Task to carry out: Rewrite the data from the line containing "Where should I" through the line containing "pyautogui.click(x=157, y=74)" in full, adding -116 to every coordinate in the answers and leaving all other numbers as they are. Leave the pictures out of your answer.

Material provided:
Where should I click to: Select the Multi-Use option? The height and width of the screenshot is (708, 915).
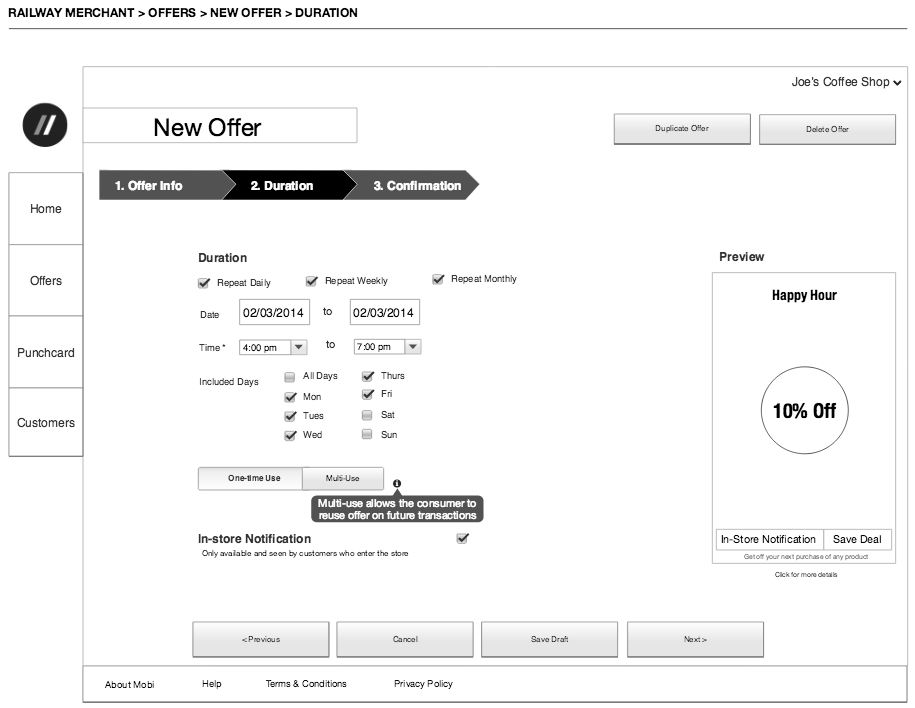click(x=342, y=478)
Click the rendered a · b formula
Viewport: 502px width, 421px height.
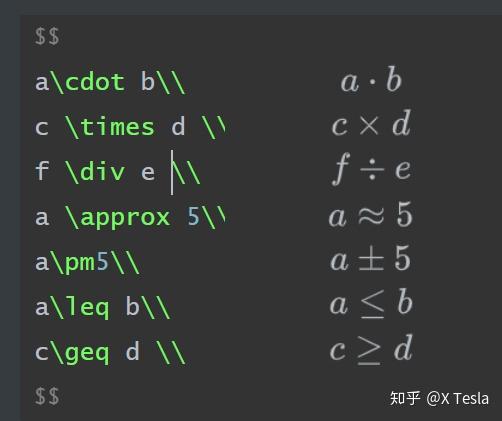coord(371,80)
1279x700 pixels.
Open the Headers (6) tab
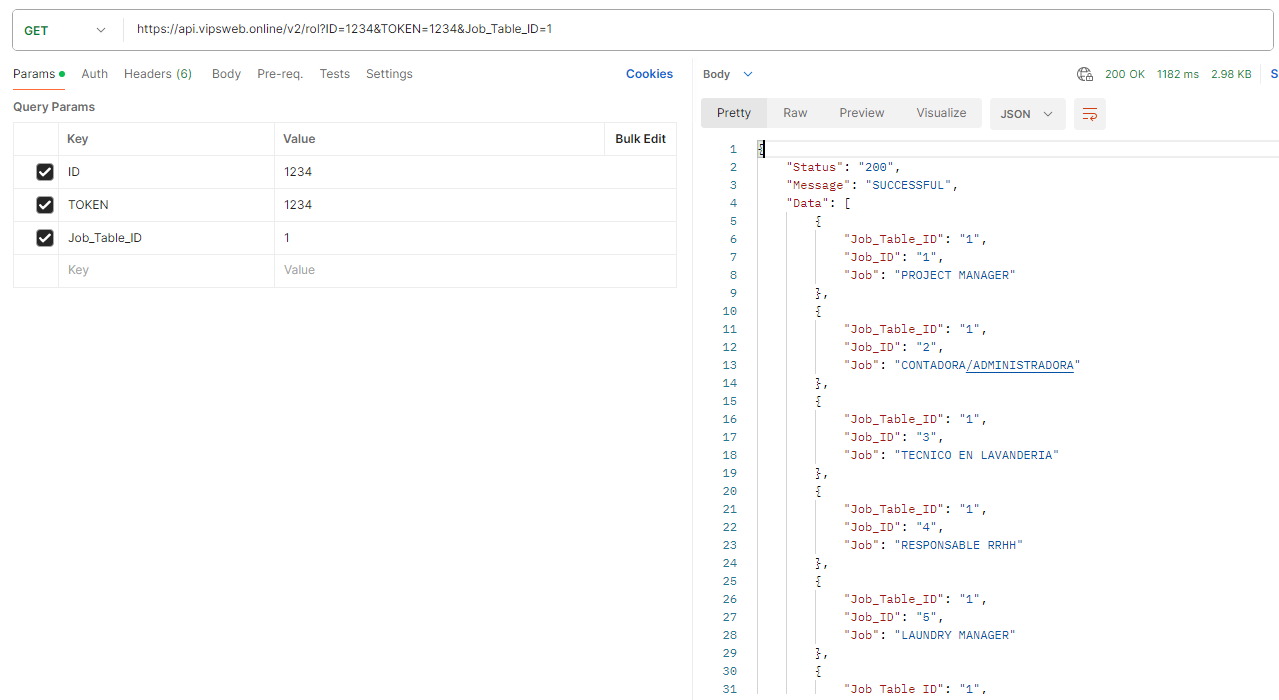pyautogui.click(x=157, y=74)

---

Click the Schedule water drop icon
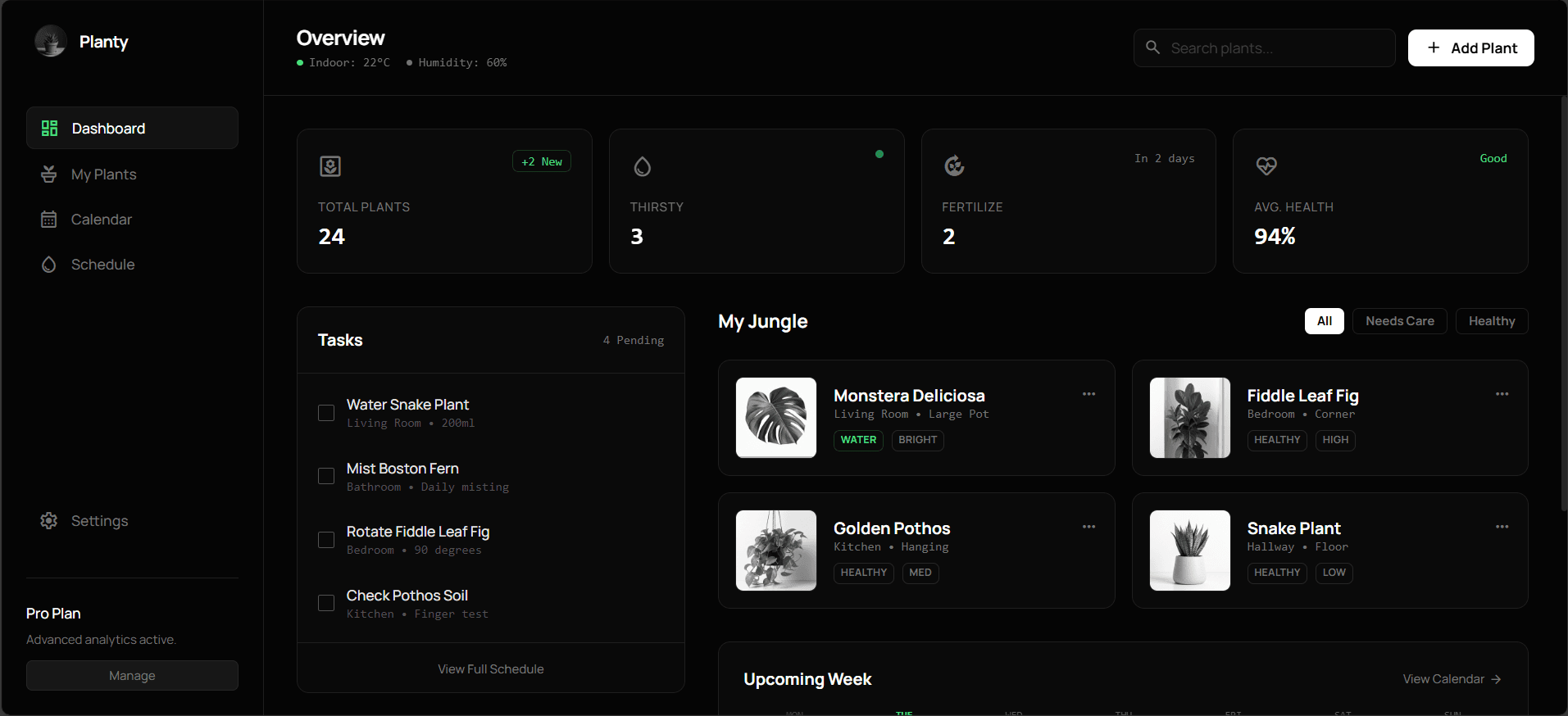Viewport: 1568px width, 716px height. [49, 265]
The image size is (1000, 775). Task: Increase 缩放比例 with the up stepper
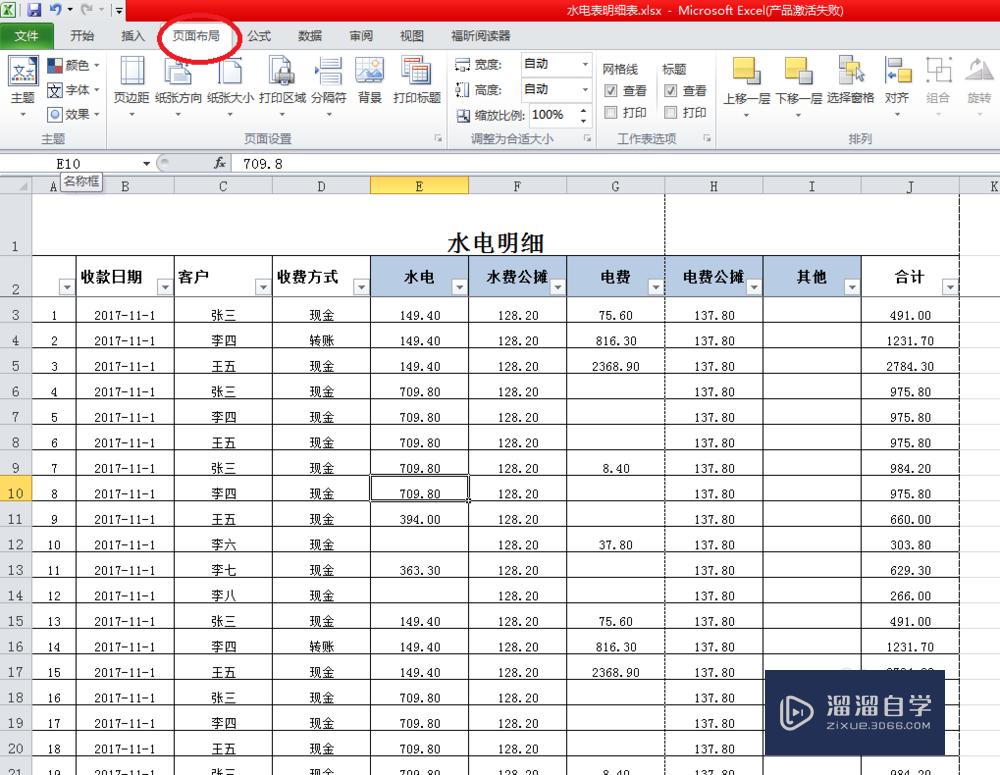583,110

Answer for the task:
Where should I click to: Select the Multi-Use option? The height and width of the screenshot is (708, 915).
click(x=226, y=362)
Click the rendered a · b formula
Viewport: 502px width, 421px height.
coord(255,-36)
1279x700 pixels.
Open the Headers (6) tab
pyautogui.click(x=41, y=-42)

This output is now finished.